━━━ Data supplied ━━━

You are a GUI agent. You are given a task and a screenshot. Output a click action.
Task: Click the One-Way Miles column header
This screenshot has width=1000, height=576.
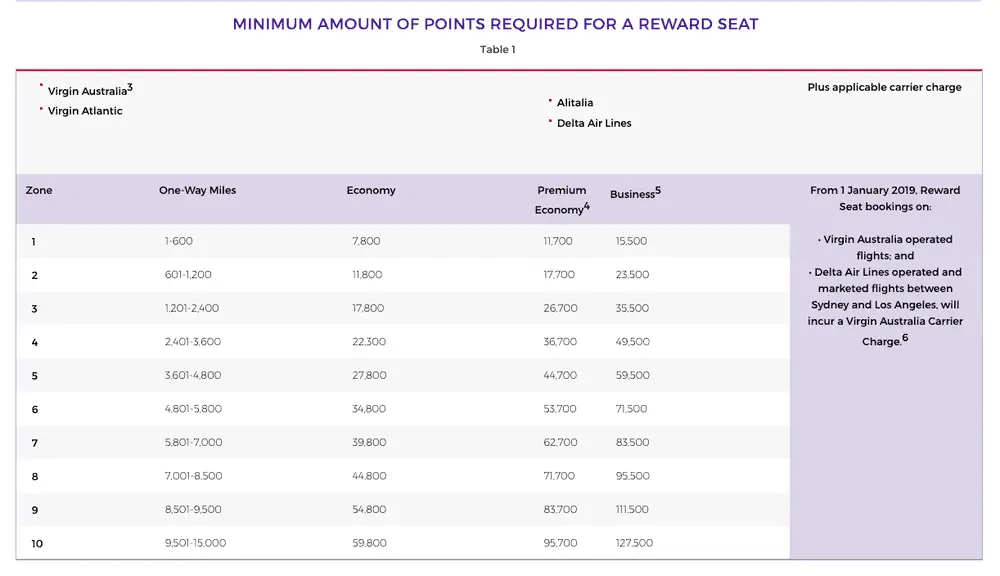point(197,190)
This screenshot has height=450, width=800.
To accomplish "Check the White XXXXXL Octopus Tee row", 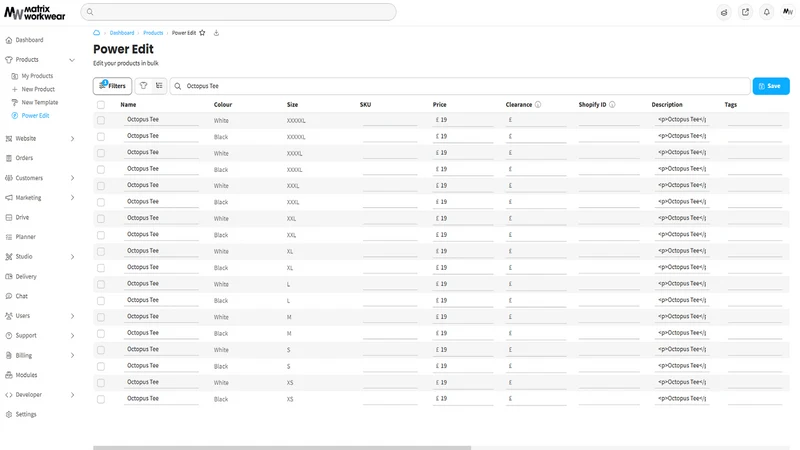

━━━

*What you have to do*
Exactly the lines from the one that contains "This screenshot has width=1000, height=576." through the last line of the records should be set down, and the pictures should be dropped.

*Response area*
This screenshot has width=1000, height=576.
point(197,190)
This screenshot has height=450, width=800.
To accomplish "Check the White XXXXXL Octopus Tee row", 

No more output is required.